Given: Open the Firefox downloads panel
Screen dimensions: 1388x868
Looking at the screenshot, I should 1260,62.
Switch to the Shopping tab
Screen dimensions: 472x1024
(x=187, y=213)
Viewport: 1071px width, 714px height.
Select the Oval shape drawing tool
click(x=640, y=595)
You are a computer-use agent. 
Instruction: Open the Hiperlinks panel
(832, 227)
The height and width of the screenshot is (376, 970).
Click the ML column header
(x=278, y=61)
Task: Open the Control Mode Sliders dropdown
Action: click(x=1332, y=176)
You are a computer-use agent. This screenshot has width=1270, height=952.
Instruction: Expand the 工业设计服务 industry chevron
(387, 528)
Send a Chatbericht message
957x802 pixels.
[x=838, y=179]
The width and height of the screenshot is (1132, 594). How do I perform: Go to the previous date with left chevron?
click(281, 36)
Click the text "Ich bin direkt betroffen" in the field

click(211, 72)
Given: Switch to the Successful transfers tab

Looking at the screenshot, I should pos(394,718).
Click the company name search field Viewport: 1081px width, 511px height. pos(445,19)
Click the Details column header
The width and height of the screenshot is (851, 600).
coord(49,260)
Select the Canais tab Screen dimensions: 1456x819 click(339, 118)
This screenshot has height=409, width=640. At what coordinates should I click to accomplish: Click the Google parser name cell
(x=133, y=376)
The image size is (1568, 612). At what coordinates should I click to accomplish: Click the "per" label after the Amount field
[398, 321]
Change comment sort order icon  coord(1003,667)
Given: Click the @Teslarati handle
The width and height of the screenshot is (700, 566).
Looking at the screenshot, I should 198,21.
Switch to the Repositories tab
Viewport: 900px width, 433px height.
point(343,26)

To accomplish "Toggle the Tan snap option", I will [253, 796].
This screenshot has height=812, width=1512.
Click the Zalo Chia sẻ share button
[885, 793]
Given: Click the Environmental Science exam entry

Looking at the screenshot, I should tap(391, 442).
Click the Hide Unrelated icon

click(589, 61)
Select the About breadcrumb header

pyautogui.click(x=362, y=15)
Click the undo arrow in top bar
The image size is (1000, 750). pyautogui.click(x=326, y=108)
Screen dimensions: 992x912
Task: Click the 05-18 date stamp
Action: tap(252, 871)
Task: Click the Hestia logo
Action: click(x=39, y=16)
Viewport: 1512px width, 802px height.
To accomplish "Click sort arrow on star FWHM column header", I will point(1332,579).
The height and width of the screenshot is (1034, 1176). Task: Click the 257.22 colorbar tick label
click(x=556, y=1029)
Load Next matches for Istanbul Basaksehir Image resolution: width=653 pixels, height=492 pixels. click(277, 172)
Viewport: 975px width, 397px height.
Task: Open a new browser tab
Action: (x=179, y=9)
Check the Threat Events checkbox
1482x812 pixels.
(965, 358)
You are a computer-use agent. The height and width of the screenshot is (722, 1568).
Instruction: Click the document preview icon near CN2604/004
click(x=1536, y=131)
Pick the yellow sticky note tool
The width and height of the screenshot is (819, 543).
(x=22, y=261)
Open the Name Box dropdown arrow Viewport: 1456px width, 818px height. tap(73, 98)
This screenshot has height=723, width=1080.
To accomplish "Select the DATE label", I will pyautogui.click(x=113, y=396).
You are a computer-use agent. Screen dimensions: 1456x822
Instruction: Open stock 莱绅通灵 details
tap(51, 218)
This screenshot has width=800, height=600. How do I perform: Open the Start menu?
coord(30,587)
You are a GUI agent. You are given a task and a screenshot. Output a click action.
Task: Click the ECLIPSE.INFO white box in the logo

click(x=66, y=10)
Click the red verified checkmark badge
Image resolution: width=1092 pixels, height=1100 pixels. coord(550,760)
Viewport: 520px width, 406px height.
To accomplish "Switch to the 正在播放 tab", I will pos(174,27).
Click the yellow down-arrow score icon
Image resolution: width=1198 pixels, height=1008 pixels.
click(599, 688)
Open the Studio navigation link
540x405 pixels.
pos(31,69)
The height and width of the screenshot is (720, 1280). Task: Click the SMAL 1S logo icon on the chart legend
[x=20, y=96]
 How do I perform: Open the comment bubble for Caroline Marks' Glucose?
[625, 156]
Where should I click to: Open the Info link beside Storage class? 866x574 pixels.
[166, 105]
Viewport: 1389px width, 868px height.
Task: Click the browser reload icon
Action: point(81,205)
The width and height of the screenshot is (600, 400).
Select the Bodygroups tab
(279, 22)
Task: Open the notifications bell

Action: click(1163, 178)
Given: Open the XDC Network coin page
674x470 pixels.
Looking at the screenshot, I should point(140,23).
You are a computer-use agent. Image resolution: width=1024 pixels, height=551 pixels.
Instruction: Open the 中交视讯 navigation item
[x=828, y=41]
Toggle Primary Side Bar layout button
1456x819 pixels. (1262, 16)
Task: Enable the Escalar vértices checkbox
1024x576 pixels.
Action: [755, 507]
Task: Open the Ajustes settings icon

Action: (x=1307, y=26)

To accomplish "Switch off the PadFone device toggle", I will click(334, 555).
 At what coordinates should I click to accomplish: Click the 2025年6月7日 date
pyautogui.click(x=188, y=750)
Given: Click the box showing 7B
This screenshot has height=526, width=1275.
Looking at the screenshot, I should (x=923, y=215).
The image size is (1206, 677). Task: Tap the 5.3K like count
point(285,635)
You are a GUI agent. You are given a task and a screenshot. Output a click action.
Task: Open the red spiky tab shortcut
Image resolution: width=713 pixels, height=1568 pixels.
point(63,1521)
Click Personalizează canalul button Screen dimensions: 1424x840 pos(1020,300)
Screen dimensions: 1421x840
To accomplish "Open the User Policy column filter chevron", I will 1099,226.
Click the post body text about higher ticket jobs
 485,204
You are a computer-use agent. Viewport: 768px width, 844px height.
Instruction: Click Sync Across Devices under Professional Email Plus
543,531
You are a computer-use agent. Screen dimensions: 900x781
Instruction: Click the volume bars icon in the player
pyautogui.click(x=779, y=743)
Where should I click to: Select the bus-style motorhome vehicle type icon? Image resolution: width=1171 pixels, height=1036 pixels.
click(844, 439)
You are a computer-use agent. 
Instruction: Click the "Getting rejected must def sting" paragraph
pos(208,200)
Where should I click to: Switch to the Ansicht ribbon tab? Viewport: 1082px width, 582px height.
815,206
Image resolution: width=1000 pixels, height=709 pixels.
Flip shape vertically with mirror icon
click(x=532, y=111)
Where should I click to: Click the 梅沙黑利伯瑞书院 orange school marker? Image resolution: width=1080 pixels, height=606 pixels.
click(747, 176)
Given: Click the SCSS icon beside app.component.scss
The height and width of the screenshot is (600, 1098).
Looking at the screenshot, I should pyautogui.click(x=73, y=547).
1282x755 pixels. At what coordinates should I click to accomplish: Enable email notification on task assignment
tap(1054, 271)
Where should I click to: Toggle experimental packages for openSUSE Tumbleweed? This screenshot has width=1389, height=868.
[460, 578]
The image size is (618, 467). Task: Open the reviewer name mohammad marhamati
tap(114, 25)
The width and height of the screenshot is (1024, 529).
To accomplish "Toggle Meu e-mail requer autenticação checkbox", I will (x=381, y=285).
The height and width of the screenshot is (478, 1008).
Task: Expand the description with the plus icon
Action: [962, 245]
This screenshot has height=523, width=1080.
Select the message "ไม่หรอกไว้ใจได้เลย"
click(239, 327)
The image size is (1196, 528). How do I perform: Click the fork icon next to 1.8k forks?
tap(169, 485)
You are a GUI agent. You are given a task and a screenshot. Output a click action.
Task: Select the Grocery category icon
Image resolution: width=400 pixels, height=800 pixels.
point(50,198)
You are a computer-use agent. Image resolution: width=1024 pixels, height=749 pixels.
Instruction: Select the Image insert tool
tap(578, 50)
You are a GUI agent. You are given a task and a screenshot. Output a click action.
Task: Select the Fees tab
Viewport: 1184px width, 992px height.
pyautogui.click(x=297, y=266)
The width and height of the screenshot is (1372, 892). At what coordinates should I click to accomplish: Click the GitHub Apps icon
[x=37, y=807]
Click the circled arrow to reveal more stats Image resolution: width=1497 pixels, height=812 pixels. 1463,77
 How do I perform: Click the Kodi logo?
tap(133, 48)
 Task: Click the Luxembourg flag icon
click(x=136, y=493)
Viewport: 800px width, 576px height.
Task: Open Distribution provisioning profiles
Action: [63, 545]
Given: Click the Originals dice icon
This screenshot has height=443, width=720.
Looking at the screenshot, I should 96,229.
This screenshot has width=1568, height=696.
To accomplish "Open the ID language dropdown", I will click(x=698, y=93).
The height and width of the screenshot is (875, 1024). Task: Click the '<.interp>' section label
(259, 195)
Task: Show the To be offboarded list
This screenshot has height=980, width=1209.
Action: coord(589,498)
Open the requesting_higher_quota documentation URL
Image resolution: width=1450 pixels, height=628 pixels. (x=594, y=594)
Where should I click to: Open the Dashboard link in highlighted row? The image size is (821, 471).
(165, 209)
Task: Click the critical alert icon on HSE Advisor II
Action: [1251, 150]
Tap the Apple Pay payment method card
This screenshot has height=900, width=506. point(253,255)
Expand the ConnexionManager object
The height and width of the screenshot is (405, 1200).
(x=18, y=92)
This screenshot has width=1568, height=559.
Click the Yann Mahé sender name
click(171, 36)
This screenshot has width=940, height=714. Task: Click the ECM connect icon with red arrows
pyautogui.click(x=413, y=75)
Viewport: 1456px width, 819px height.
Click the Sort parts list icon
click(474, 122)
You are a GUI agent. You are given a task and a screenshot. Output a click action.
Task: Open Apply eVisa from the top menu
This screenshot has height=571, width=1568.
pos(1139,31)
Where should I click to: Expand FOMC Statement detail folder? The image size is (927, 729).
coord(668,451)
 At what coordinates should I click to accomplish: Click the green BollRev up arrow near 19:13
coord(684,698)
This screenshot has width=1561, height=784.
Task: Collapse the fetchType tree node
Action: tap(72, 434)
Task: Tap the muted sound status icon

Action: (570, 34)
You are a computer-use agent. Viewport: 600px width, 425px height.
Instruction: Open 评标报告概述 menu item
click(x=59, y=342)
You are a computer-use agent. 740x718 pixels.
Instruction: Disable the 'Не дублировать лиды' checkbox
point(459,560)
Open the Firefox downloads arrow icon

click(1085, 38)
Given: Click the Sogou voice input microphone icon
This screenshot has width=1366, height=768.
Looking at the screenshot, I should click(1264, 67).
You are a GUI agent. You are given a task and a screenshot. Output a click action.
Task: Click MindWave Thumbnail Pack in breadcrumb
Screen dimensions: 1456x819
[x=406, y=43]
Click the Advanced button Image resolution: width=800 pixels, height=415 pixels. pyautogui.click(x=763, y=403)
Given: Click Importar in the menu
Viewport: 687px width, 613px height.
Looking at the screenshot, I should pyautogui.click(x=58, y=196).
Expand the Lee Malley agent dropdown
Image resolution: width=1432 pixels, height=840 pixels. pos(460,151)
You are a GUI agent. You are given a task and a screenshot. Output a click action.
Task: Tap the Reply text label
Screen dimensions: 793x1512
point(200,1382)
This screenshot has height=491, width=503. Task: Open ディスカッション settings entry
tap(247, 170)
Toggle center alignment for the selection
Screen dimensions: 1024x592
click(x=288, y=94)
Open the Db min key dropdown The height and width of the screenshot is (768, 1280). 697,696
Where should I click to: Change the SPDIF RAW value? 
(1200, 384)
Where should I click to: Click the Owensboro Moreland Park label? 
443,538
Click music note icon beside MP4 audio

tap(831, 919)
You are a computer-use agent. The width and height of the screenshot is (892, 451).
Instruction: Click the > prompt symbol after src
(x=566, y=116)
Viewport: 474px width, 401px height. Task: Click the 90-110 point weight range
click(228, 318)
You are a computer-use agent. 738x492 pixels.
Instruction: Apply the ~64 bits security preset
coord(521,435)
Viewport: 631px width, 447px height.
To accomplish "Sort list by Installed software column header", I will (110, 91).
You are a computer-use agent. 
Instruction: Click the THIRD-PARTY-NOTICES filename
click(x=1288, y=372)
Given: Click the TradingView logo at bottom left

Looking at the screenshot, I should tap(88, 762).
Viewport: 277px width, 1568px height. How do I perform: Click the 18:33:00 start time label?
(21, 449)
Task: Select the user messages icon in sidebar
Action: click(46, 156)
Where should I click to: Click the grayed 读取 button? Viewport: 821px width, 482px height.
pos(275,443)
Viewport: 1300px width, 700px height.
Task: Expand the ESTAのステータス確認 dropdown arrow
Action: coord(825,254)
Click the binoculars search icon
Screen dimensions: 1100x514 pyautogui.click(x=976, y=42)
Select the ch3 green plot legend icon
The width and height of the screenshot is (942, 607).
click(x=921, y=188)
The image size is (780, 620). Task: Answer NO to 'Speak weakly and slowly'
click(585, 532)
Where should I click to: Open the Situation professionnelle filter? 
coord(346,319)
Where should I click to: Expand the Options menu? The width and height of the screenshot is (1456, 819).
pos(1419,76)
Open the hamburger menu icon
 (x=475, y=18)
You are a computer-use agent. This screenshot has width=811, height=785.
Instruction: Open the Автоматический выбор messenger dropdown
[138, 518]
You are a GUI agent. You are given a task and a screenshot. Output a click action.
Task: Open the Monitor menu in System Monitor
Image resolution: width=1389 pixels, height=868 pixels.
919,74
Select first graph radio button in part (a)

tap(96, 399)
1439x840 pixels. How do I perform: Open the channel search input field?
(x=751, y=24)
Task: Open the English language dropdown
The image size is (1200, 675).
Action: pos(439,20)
++++++
> _Exercise brief_: Please update the entries, beginning at the line that has "Viewport: 520px width, 406px height." and stopping after the line that has "Looking at the screenshot, I should point(140,23).". Rewrite only those lines with "notifications bell" changed to "alerts bell" and nothing else altered.

> _In response_:
Viewport: 520px width, 406px height.
To accomplish "Switch to the 正在播放 tab", I will pos(174,27).
Click the yellow down-arrow score icon
Image resolution: width=1198 pixels, height=1008 pixels.
click(599, 688)
Open the Studio navigation link
540x405 pixels.
pos(31,69)
The height and width of the screenshot is (720, 1280). Task: Click the SMAL 1S logo icon on the chart legend
[x=20, y=96]
 How do I perform: Open the comment bubble for Caroline Marks' Glucose?
[625, 156]
Where should I click to: Open the Info link beside Storage class? 866x574 pixels.
[166, 105]
Viewport: 1389px width, 868px height.
Task: Click the browser reload icon
Action: point(81,205)
The width and height of the screenshot is (600, 400).
Select the Bodygroups tab
(279, 22)
Task: Open the alerts bell

Action: click(1163, 178)
Given: Open the XDC Network coin page
674x470 pixels.
Looking at the screenshot, I should point(140,23).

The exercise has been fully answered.